J'ai toujours vu l'affiche de ce tableau et aujourd'hui elle a des résonances particulières précisément par rapport au projet Duetto X. Le couple, l'enlacement, le motif, l'aplatissement de la figure. Ces images vues et revues pendant l'enfance s'impriment et forment notre imaginaire. Je me suis rendu compte tardivement de l'influence des peintres que je regardais bien avant d'être aux Beaux Arts et que j'avais lâché au profit d'artistes plus contemporains. Aujourd'hui ce sont ces peintres que je (re)regarde à nouveau. Magritte, Hockney, Hopper pour les plus modernes. Et je vois l'importante influence qu'ils ont eu dans le développement des images qui me suivent mentalement. J’ai mis du temps à me rendre compte que j’aimais vraiment la peinture.

- J’ai remarqué, dans votre atelier, la photographie d’un portrait de Francis Bacon. Le peintre fait-il partie de vos références ? Quelles influences aurait-il eu dans votre démarche de plasticienne?

Il y a eu une grande rétrospective à Beaubourg en 1997 ou 98. J'y suis retournée 3 fois. C'est assez difficile de mettre des mots sur ce genre d'expériences car elles font appel à des choses plutôt intimes et personnelles, compliquées à définir. Pourquoi ce peintre m'a bloqué à ce point, pourquoi tel tableau plutôt qu'un autre? En ce qui concerne Bacon, plus que l'aspect torturé de ses personnages, c'est plutôt la façon qu'ont ses personnages d'être dans ces fragments d'intérieurs qui m'a influencée. La figure humaine dans des décors à peine suggérés avec quelques repères spatiaux, une plainte, un coin de pièce, une ampoule.. Et puis, Francis Bacon. J'aime les artistes qui creusent la même voie sans cesse, qui cherche une chose, celle qui les obsède. Il était obsédé par la représentation de la figure humaine, la déformer pour la rendre la plus réelle et expressive possible. C'était son moteur, il ne pensait qu'à peindre ça. Et il se foutait de plaire.

 - La photographie occupe un espace important dans les différentes voies artistiques que vous développez, pour Clairestreetart.com et Claire Manent comment expliquez-vous cela ?

En général je travaille en plusieurs étapes.. Pour Duetto X, par exemple, il y a d'abord la prise de vue de couples qui posent et ensuite le dessin d'après la photo. Pour le reste, je compile des images, argentiques essentiellement, de voyages, de paysages, de proches sur le vif, de proches qui jouent les figurants… et je compose avec tout ça des "tableaux". Dans tous les cas la photographie me permet de collecter une masse visuelle et de travailler ensuite au calme. J'ai toujours travaillé ainsi, par couches. La photographie est le meilleur moyen de collecter des visuels. Le dessin aussi. Mais le dessin est pour moi un médium qui me permet de mettre en place des idées, des cadrages. J'utilise toujours un argentique et ensuite je passe au travail infographique avec des scans.

→ **Données sources**:
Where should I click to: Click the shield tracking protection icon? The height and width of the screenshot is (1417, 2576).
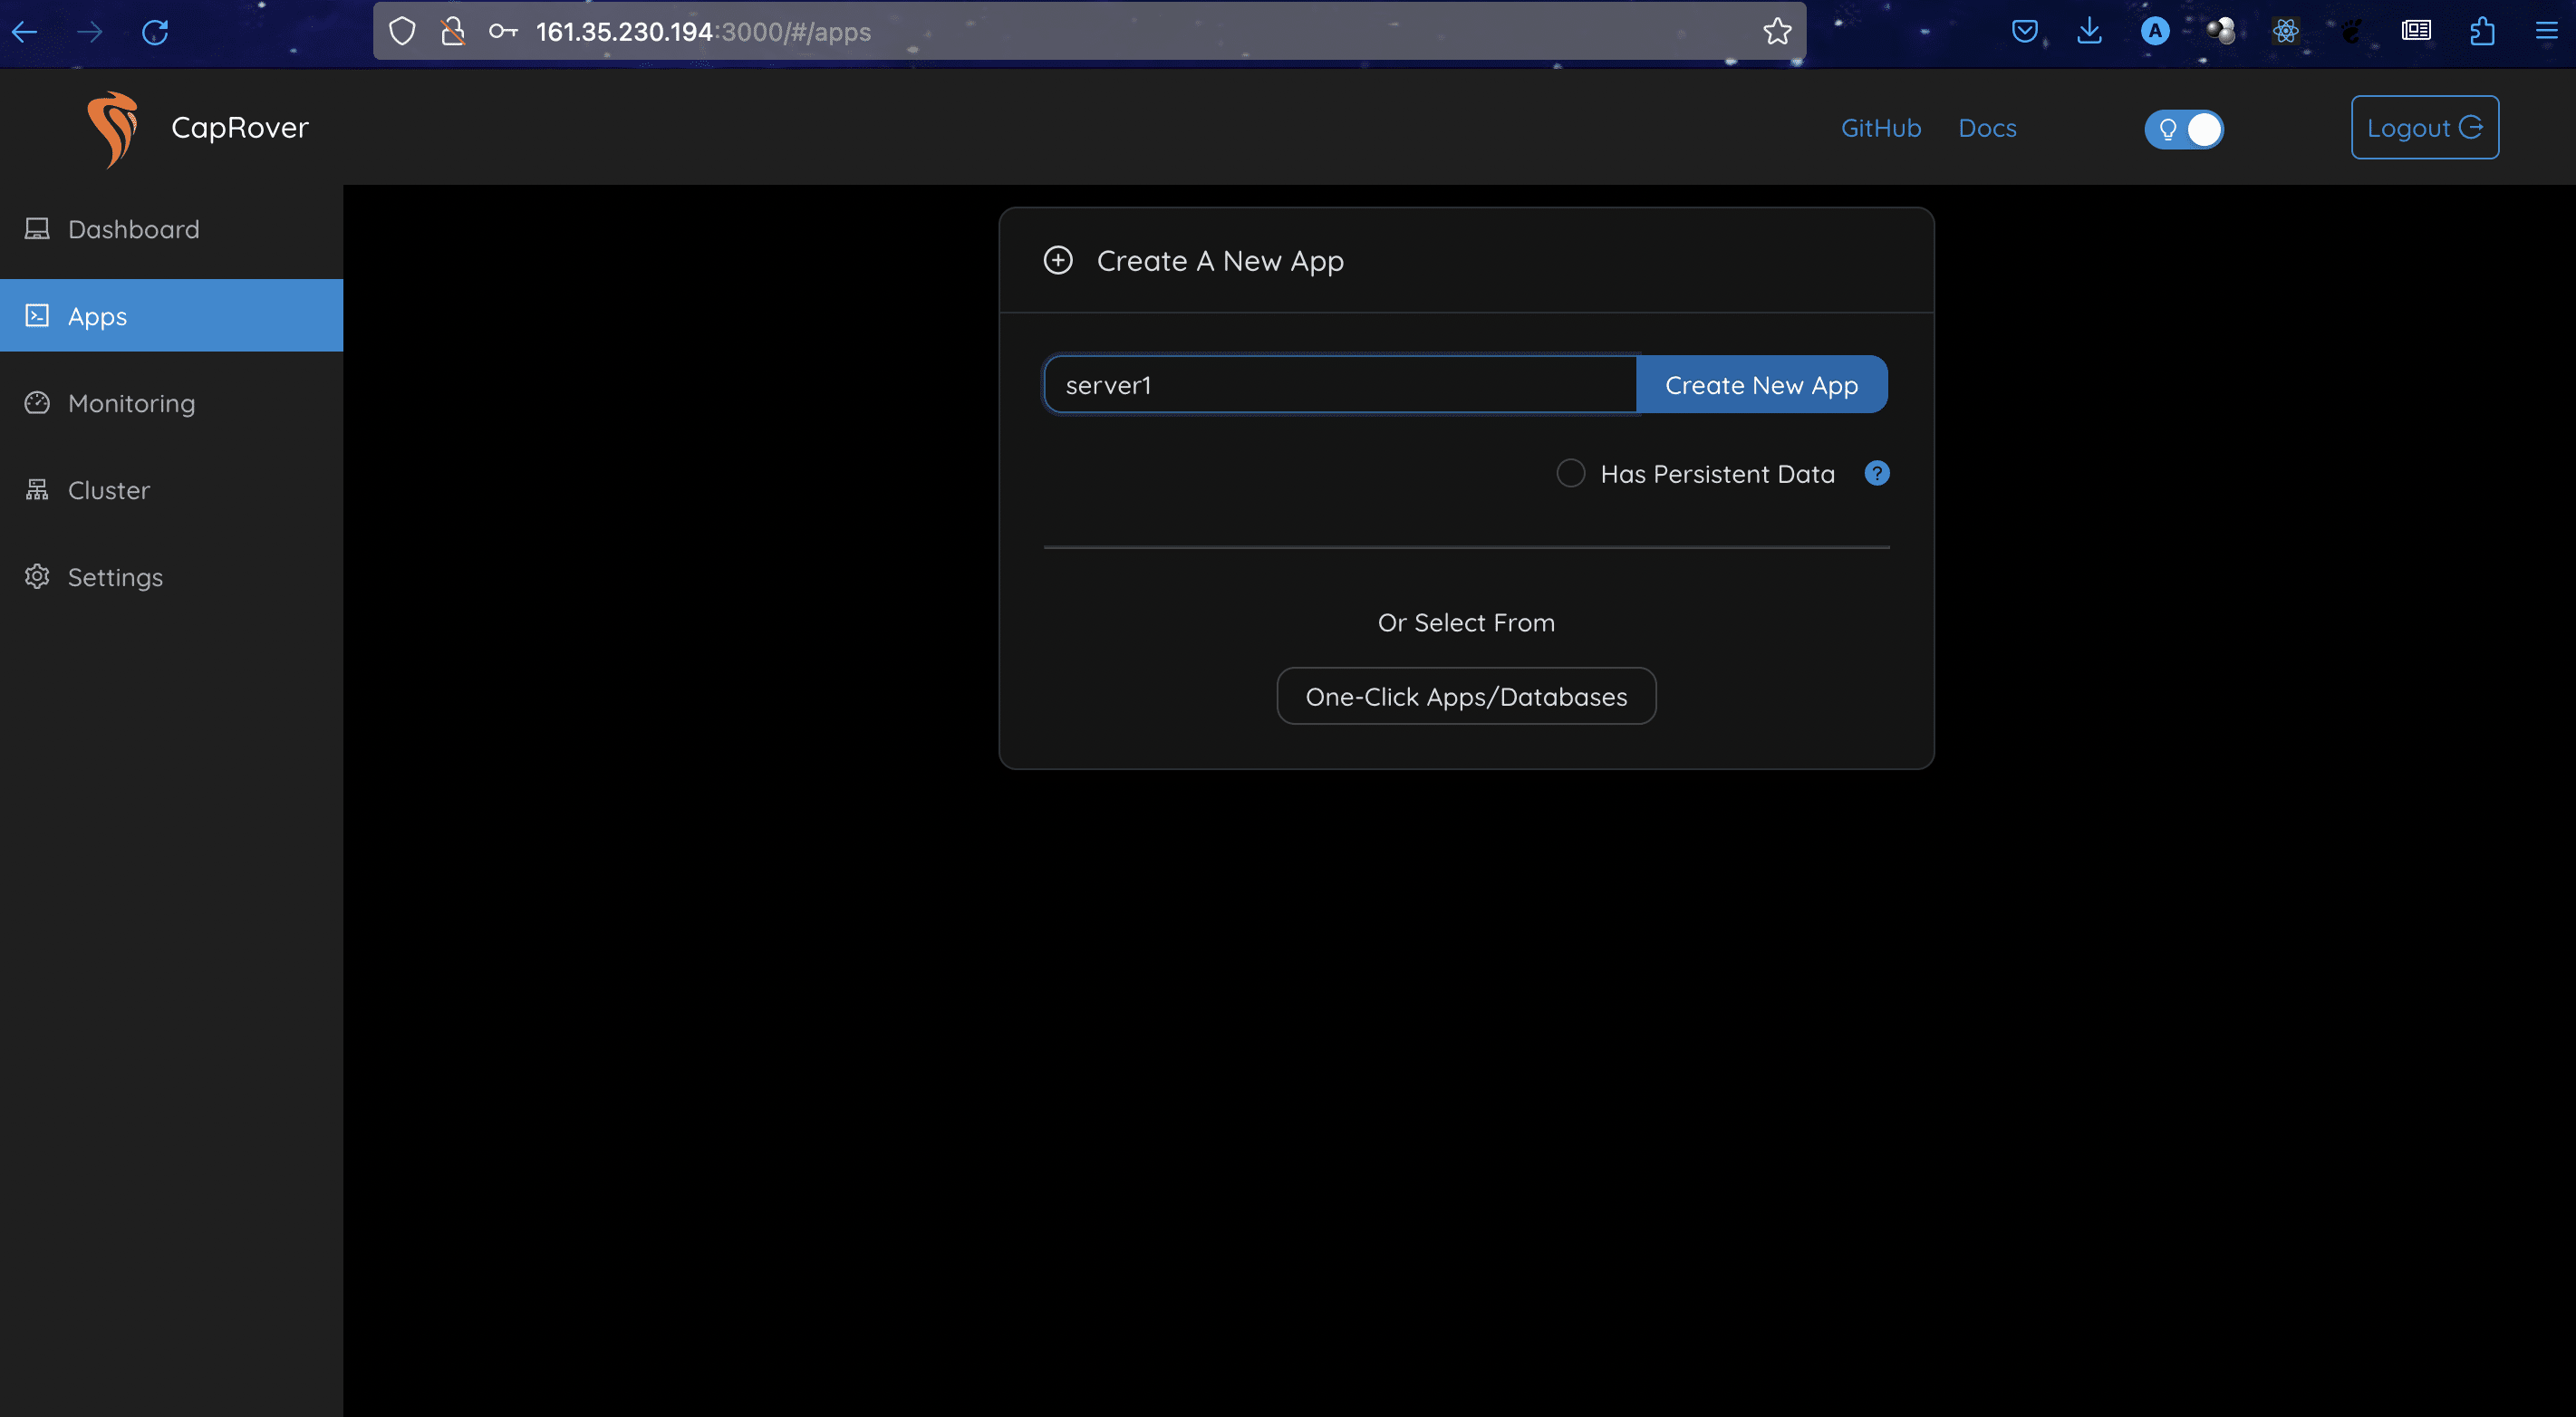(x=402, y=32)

→ **Consigne 1**:
Relevez tous les peintres nommés dans l'entretien.
→ **Consigne 2**:
Traduisez en anglais cette phrase de l'entretien : « J’ai mis du temps à me rendre compte que j’aimais vraiment la peinture. »
→ **Consigne 3**:
Prolongez l'entretien au-delà de sa dernière phrase.
Le matériel n'est pas utile ici.

→ **Réponse 1**:
Magritte, Hockney, Hopper, Francis Bacon

→ **Réponse 2**:
It took me a long time to realize that I truly loved painting.

→ **Réponse 3**:
- Un portrait du photographe Richard Avedon est présent dans votre atelier, que pouvez-vous nous en dire ?

C'est un autoportrait. Il est très beau sur cette photo. Je suis beaucoup plus intéressée par ses portraits que son travail de photographe de mode. Des portraits noirs et blancs à la chambre, sur fond blanc à la lumière naturelle. Efficace.
Pour moi ce travail est parfait, il montre juste ce qu'il montre. Des gens. Tels qu'ils sont.

- Avec le recul et les matériaux suffisants, il est possible de constater que de l’anonymat du début (absence de signature) vous affichez aujourd’hui Clairestreetart.com et que les personnages au regard caché, se dévoilent de plus en plus. Qu’en pensez-vous ? En réalité ne pourraient-ils pas être votre propre reflet ?

Je montre ce que je montre. Je ne peux pas décortiquer plus. Les poses évoluent naturellement, sans réflexions particulières. Il n'y a pas grand chose à dire de plus que ce que l'on en voit. Ce sont des représentations de couples. C'est tout. Je ne parle pas de moi dans ce travail.

- Dans le mouvement Street Art la génération dont vous faites partie revendique une appartenance à un mouvement musical (hip hop, rap). Est-ce votre cas ? La musique a-t-elle une influence dans votre travail ?

Je ne revendique d'appartenance à aucun mouvement musical. J'écoute beaucoup de musique, je travaille toujours en musique, beaucoup de styles de musique différents. La musique a beaucoup d'influence dans mon travail photographique. Cela peut même être très intimement lié. Mais en ce qui concerne les couples pas vraiment. Elle m'accompagne dans la création mais n'influence pas d'ambiance ou de choix artistiques. Duetto X est un projet qui se fabrique lui même, presque automatiquement. C'est en cela que je ne vais pas puiser dans la musique pour l'alimenter.

 - Découvrir notre planète, des cultures différentes, des pays différents vous intéresse-t-il ? L’Art en est-il le moteur ?

Avec les couples, bouger est l'occasion pour moi de trouver des nouveaux décors pour placer mes personnages. Le voyage est toujours un moment où il se passe quelque chose. Les choses en elles mêmes ne changent pas mais la façon de les regarder et de les appréhender certainement. Alors, forcément cela a une influence sur la création. L'art n'est pas le moteur premier de mes déplacements mais à chaque fois, je collecte des images pour travailler. Je ne prends en général pas de photos du "folklore" local mais plutôt des détails, des ambiances, des paysages qui parfois aurait pu être pris ailleurs.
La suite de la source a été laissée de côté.